Ejercicio propuesto 1: Copia tal cual las líneas del listado desde la que contiene "Viewport: 852px width, 957px" hasta la que contiene "click(4, 185)", ambas incluidas.

Extracto del documento:
○ ○ ○ ○ ○

Y en otra ocasión, tras haber dicho a los Tesalonicenses, como ya aludimos: «Os fue predicado nuestro Evangelio no sólo con palabras sino también con poder y con el Espíritu Santo, con plena persuasión. Sabéis cómo nos portamos entre vosotros en atención a vosotros», Pablo cree que puede darles este hermoso testimonio: «Por vuestra parte, os hicisteis imitadores nuestros y del Señor, abrazando la Palabra con gozo del Espíritu Santo en medio de muchas tribulaciones. De esta manera os habéis convertido en modelo para todos los creyentes de Macedonia y de Acaya...» (1Th 1,6-7). Es la perspectiva más espléndida y debe ser el propósito más comprometedor de todos los que han sido llamados a ejercer los ministerios en la Iglesia: ser, como Pablo, no sólo anunciadores, sino también testigos de fe y modelos de vida, y tender a lograr que también los fieles lo sean los unos para los otros en el ámbito de la misma Iglesia y entre las diversas Iglesias particulares.

○ ○ ○ ○ ○

Listado:
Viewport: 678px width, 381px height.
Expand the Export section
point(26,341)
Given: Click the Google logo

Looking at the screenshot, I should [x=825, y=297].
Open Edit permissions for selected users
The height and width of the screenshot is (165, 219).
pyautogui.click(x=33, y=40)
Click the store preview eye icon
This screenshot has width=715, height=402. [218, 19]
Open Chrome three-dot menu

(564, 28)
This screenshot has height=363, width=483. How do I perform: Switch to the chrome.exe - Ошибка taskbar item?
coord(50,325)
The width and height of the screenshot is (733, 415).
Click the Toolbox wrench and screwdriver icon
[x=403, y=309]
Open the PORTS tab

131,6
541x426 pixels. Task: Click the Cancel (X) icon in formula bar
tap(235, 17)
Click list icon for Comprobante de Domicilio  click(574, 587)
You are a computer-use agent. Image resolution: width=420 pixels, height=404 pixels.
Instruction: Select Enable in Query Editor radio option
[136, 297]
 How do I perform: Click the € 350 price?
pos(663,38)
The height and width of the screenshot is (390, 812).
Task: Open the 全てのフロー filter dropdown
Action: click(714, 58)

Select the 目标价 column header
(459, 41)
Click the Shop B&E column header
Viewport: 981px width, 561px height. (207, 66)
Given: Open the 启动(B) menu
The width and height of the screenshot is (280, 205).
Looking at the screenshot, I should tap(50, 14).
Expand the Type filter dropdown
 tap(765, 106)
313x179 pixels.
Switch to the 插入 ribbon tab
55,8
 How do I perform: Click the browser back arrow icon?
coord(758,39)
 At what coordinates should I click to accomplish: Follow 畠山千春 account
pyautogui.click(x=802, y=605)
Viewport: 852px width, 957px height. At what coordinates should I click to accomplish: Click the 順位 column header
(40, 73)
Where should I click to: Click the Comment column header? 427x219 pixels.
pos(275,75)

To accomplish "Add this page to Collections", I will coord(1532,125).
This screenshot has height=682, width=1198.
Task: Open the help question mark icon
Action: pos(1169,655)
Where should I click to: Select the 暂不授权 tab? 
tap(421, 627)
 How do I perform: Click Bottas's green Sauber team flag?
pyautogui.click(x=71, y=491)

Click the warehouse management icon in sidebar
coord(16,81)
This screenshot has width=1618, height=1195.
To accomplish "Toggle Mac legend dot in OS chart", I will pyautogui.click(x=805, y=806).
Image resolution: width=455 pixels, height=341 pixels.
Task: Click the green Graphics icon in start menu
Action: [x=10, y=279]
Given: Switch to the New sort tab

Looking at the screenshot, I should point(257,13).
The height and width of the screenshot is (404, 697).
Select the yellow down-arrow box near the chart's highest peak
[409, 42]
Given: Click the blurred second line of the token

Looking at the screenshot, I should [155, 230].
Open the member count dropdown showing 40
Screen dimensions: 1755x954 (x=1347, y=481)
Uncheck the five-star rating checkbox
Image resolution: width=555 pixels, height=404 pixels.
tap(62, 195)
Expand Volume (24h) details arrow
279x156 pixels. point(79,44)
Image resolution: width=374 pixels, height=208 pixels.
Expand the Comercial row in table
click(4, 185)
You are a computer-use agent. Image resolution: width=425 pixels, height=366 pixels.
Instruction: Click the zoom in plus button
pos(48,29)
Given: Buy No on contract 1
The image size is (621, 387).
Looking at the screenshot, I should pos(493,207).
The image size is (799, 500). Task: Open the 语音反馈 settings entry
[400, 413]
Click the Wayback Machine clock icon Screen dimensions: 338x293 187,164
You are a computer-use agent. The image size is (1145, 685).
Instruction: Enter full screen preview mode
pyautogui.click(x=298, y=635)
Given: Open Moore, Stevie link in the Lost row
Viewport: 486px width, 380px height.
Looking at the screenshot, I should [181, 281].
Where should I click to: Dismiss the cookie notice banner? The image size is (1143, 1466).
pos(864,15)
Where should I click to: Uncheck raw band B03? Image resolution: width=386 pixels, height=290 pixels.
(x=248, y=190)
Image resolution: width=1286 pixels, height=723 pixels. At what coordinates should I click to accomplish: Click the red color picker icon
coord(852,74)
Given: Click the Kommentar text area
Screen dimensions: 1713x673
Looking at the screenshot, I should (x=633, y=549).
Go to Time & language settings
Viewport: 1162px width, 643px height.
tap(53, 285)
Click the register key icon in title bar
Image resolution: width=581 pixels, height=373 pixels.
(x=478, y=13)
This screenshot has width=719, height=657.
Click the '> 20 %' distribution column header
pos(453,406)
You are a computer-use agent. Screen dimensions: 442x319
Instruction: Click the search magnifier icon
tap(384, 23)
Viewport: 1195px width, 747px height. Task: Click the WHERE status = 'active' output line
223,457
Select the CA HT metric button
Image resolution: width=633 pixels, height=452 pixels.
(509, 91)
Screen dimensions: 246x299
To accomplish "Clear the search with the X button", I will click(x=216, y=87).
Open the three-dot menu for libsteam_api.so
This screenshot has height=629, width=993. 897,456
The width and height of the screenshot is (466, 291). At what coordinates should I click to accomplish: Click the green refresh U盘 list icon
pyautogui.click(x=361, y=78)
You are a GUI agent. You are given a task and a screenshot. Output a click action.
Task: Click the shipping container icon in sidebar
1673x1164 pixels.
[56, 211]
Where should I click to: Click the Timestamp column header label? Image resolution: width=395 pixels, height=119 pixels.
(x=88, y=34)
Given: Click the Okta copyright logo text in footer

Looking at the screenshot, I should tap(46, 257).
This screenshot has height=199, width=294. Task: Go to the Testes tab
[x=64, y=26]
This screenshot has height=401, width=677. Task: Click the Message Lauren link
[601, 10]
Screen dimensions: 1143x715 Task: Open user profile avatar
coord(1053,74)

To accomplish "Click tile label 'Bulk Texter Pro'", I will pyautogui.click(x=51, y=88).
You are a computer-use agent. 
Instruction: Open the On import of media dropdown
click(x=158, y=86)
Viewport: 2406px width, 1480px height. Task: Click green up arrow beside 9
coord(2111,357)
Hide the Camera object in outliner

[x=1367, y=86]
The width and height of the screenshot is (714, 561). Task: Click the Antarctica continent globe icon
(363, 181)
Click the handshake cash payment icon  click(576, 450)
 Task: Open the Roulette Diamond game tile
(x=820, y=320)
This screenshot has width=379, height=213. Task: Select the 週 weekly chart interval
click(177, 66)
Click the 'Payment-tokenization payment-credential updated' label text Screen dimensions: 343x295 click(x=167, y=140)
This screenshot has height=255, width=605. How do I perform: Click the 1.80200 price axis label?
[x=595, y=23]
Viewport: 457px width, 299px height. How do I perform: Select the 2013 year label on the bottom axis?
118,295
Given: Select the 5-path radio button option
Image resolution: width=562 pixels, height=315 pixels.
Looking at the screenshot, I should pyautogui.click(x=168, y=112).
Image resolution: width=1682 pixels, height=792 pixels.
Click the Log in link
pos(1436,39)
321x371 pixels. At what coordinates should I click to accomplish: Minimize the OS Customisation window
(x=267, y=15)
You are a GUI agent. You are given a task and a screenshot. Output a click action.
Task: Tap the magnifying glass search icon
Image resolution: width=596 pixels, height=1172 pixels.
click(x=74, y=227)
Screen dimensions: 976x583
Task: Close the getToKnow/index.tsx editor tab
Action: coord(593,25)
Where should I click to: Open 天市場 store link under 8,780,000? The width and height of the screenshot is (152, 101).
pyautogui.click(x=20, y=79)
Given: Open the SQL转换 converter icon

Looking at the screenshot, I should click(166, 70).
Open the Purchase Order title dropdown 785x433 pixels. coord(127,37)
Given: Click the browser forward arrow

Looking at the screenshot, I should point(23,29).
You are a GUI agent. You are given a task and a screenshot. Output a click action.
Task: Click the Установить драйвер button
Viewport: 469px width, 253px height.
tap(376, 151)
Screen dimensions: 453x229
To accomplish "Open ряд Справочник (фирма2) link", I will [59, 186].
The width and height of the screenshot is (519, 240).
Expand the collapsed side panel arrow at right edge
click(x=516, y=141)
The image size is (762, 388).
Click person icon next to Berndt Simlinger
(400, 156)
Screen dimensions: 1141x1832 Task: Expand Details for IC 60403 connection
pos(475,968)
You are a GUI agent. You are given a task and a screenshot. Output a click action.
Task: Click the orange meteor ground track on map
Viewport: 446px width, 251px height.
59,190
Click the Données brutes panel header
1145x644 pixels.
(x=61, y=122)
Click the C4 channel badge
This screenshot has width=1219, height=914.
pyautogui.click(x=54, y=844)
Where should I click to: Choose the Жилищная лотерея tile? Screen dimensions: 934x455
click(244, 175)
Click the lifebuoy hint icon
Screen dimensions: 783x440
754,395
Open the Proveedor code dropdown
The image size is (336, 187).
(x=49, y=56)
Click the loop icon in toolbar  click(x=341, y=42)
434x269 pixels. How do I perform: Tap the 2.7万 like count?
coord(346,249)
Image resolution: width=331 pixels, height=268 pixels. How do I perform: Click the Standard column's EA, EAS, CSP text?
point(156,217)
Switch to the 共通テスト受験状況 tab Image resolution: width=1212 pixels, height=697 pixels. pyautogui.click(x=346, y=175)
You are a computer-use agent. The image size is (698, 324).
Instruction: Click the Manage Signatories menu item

○ ○ ○ ○ ○

Ejercicio propuesto 2:
Responde a estas preguntas sobre el extracto:
(a) ¿A qué comunidad dirige Pablo las palabras citadas?
(b) ¿Para los creyentes de qué dos regiones se convirtieron en modelo?
(c) ¿Qué deben ser, además de anunciadores, quienes han sido llamados a ejercer los ministerios en la Iglesia?

Respuesta 1:
Viewport: 852px width, 957px height. At what coordinates should I click to accomplish: Click the 順位 column header
(40, 73)
Where should I click to: Click the Comment column header? 427x219 pixels.
pos(275,75)

To accomplish "Add this page to Collections", I will coord(1532,125).
This screenshot has height=682, width=1198.
Task: Open the help question mark icon
Action: pos(1169,655)
Where should I click to: Select the 暂不授权 tab? 
tap(421, 627)
 How do I perform: Click Bottas's green Sauber team flag?
pyautogui.click(x=71, y=491)

Click the warehouse management icon in sidebar
coord(16,81)
This screenshot has width=1618, height=1195.
To accomplish "Toggle Mac legend dot in OS chart", I will pyautogui.click(x=805, y=806).
Image resolution: width=455 pixels, height=341 pixels.
Task: Click the green Graphics icon in start menu
Action: [x=10, y=279]
Given: Switch to the New sort tab

Looking at the screenshot, I should point(257,13).
The height and width of the screenshot is (404, 697).
Select the yellow down-arrow box near the chart's highest peak
[409, 42]
Given: Click the blurred second line of the token

Looking at the screenshot, I should [155, 230].
Open the member count dropdown showing 40
Screen dimensions: 1755x954 (x=1347, y=481)
Uncheck the five-star rating checkbox
Image resolution: width=555 pixels, height=404 pixels.
tap(62, 195)
Expand Volume (24h) details arrow
279x156 pixels. point(79,44)
Image resolution: width=374 pixels, height=208 pixels.
Expand the Comercial row in table
click(4, 185)

Respuesta 2:
(a) A los Tesalonicenses.
(b) De Macedonia y de Acaya.
(c) Testigos de fe y modelos de vida.